**Data:**
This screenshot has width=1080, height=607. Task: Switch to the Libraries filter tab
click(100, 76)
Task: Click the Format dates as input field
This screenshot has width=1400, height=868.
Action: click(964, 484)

* * *

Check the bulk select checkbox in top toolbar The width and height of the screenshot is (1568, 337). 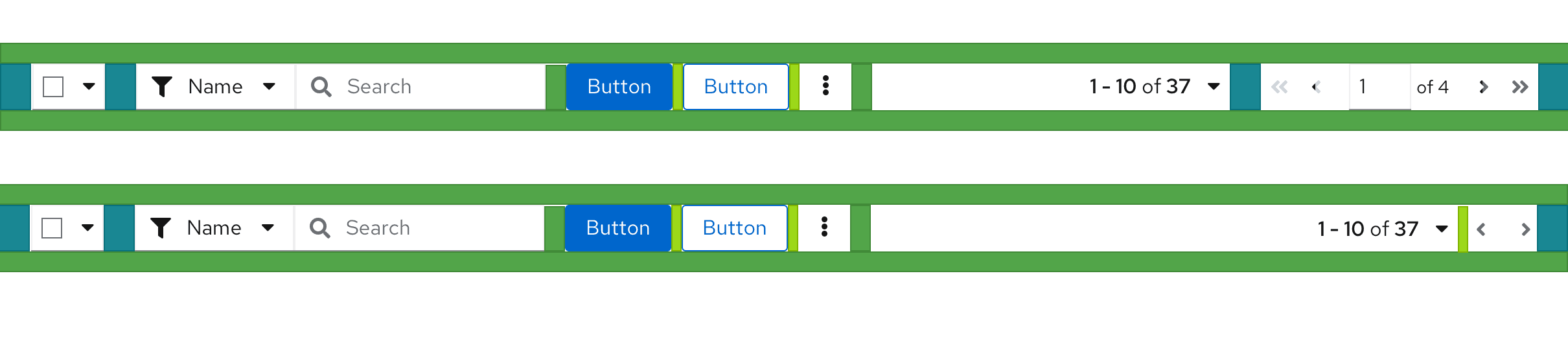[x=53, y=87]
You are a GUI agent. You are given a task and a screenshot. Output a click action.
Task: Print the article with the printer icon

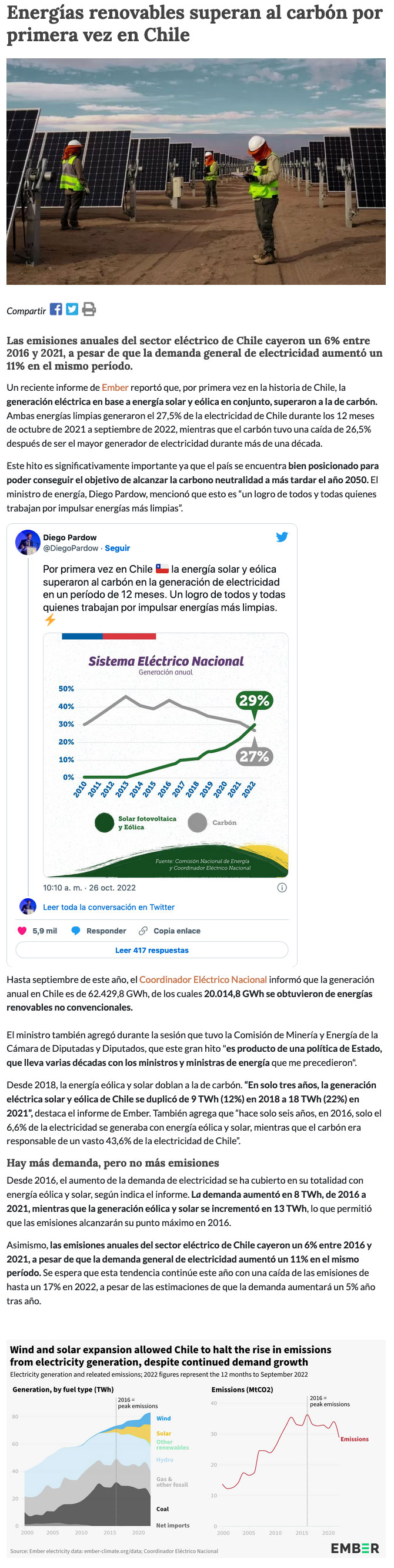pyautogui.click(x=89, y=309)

**Aim:** Copy the lines starting at the one that contains "You are a GUI" and ending at the one that contains "pyautogui.click(x=89, y=309)", both included. Leave the pictures out of your copy.

**Solution for this problem:**
You are a GUI agent. You are given a task and a screenshot. Output a click action.
Task: Print the article with the printer icon

pyautogui.click(x=89, y=309)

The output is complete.